Variance of the SGVB estimator

Recall Bayesian framework $P(\w|\mathcal{D}) = \frac{P(\mathcal{D}\mid\w) P(\w)}{P(\mathcal{D})}$ and variational posterior $q(\w\mid\mathcal{D})$. Recall the loss function negative ELBO:

\[\begin{align} L(\theta;\mathcal{D}) &= \underbrace{KL[q(\w\mid\theta)\mid P(\w)]}_{\text{complexity cost}} - \underbrace{\mathbb{E}_{q(\w\mid\mathcal{D})}[\log P(\mathcal{D}\mid\w)]}_{\text{likelihood cost}}\\ \end{align}\]

We assume that the complexity cost can be calculated analytically and the likelihood requires approximations.
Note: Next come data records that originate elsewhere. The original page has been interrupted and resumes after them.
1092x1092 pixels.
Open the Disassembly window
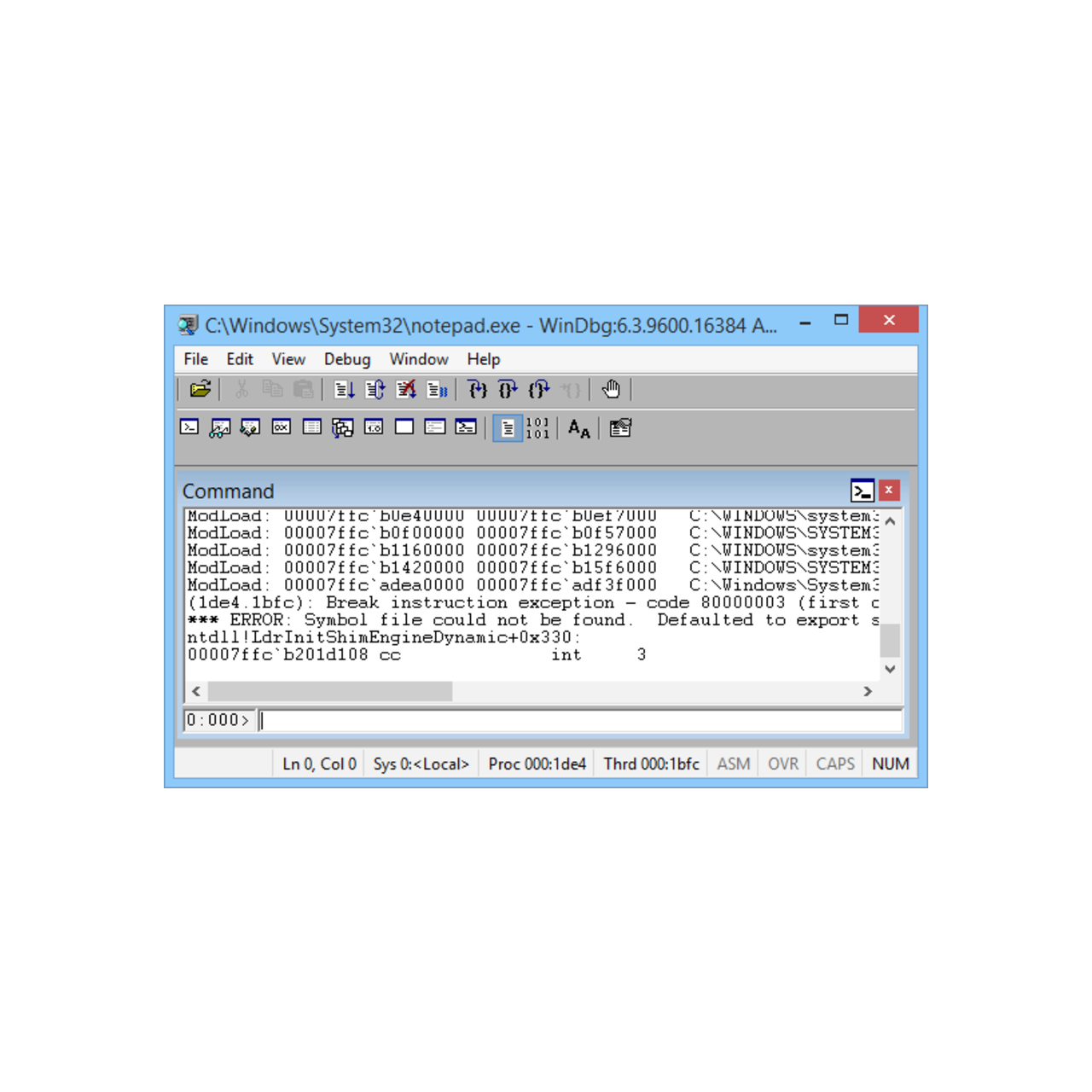point(374,427)
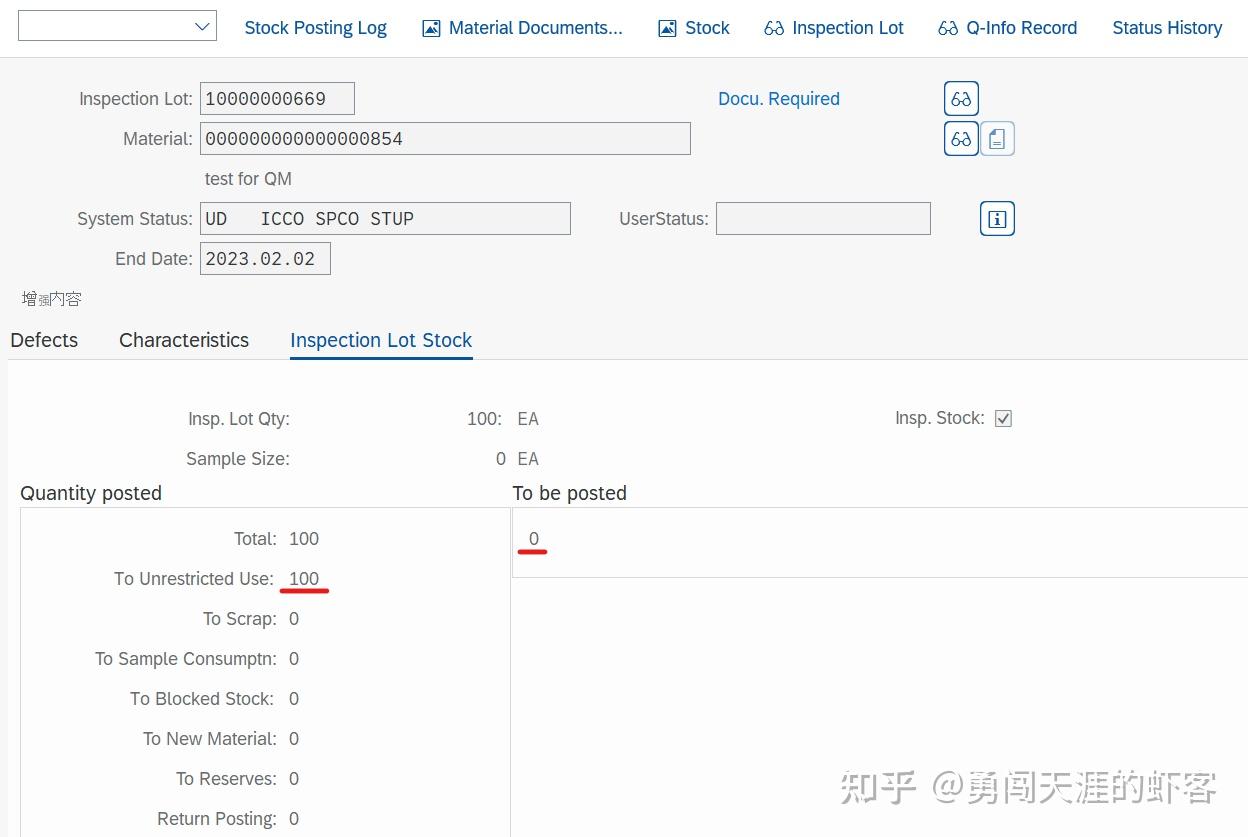The width and height of the screenshot is (1248, 837).
Task: Select the Inspection Lot glasses icon
Action: pos(774,27)
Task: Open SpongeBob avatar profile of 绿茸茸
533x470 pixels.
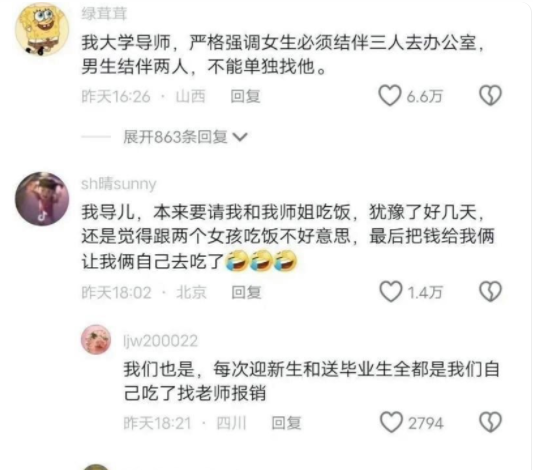Action: point(42,29)
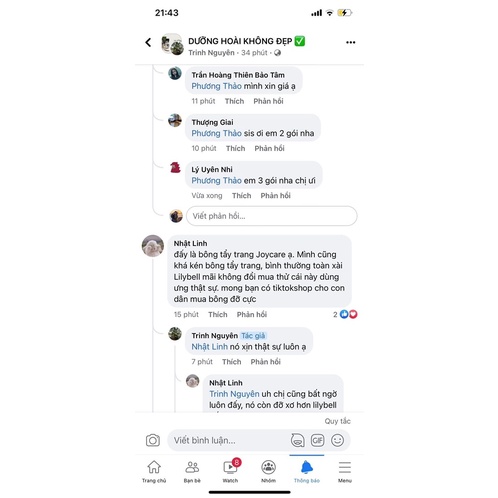The height and width of the screenshot is (498, 498).
Task: Tap Phản hồi under Lý Uyên Nhi's comment
Action: [x=275, y=196]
Hence, the variance is from the likelihood term which can be written as

\[\begin{align} \mathbb{E}_{q(\w\mid\mathcal{D})}[\log P(\mathcal{D}\mid\w)] &= \mathbb{E}_{q(\w\mid\mathcal{D})}\sbr{\sum_{i=1}^N\log P(\mathcal{D^i\mid\w})}\\ &\approx\sum_{i=1}^{N}\sbr{\frac{1}{n}\sum_{j=1}^n\log P(\mathcal{D^i\mid\w^j})}\\ &\approx\sum_{i=1}^{N}\log P(\mathcal{D^i\mid\w}) \quad \text{for $n=1$} \end{align}\]

where we use $n$ samples for each data $\mathcal{D}^i$ and there will be $N\times n$ samples of $\w$. If $n = 1$, Eq. (4) is the summation of log density of likelihood.
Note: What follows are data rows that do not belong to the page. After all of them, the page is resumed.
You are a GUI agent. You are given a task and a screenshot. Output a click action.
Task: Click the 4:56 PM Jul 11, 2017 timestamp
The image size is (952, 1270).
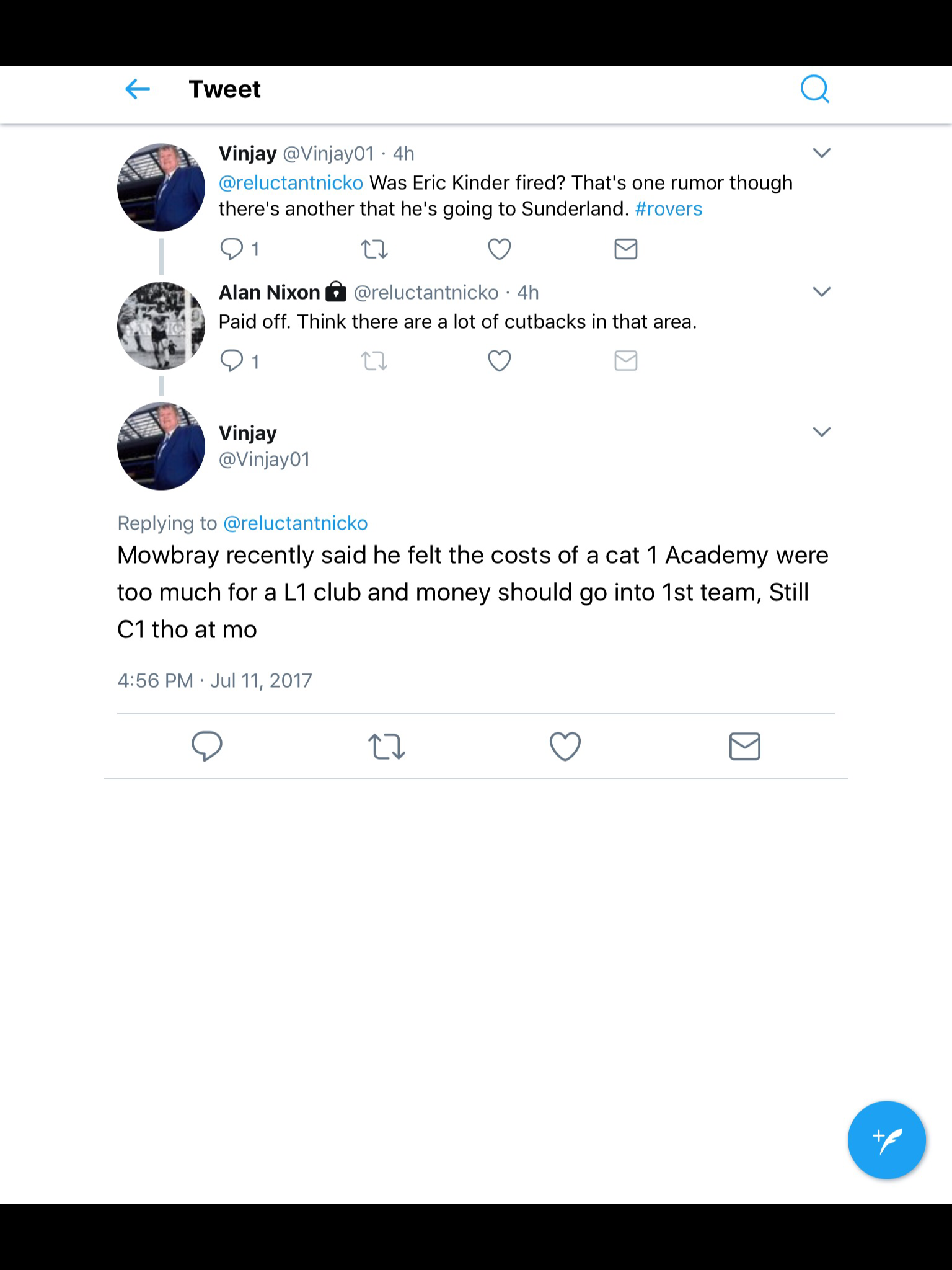point(214,681)
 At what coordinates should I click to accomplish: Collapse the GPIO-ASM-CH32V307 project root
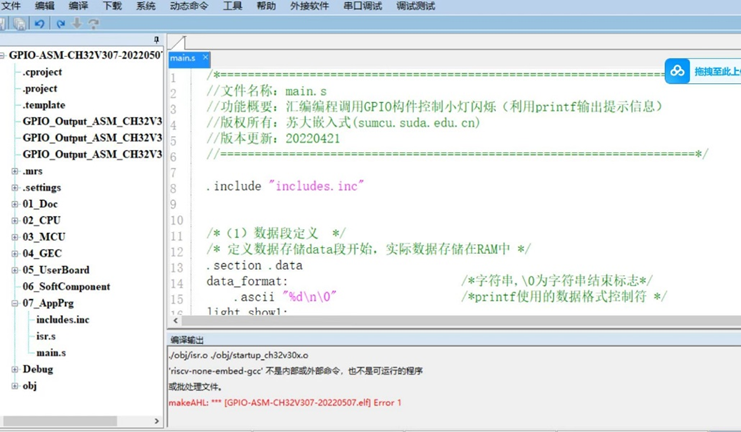click(3, 56)
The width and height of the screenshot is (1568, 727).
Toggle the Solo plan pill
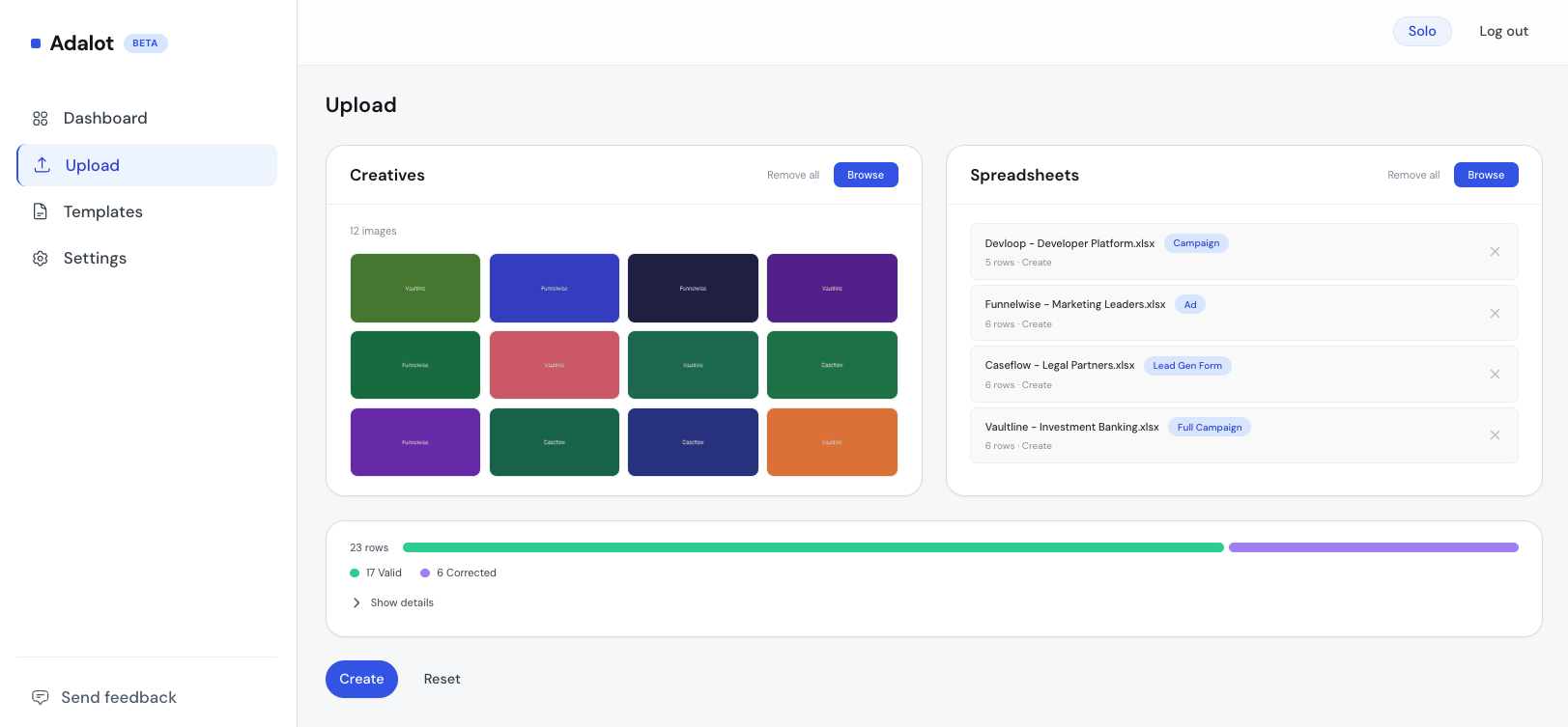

To construct the expected likelihood of the full data based on minibatches with size $M$, Eq. (3) is further written as

\[L_{M} = \mathbb{E}_{q(\w\mid\mathcal{D})}[\log P(\mathcal{D}\mid\w)]\approx \frac{N}{M}\sum_{i=1}^{M}\log P(\mathcal{D^i\mid\w}),\]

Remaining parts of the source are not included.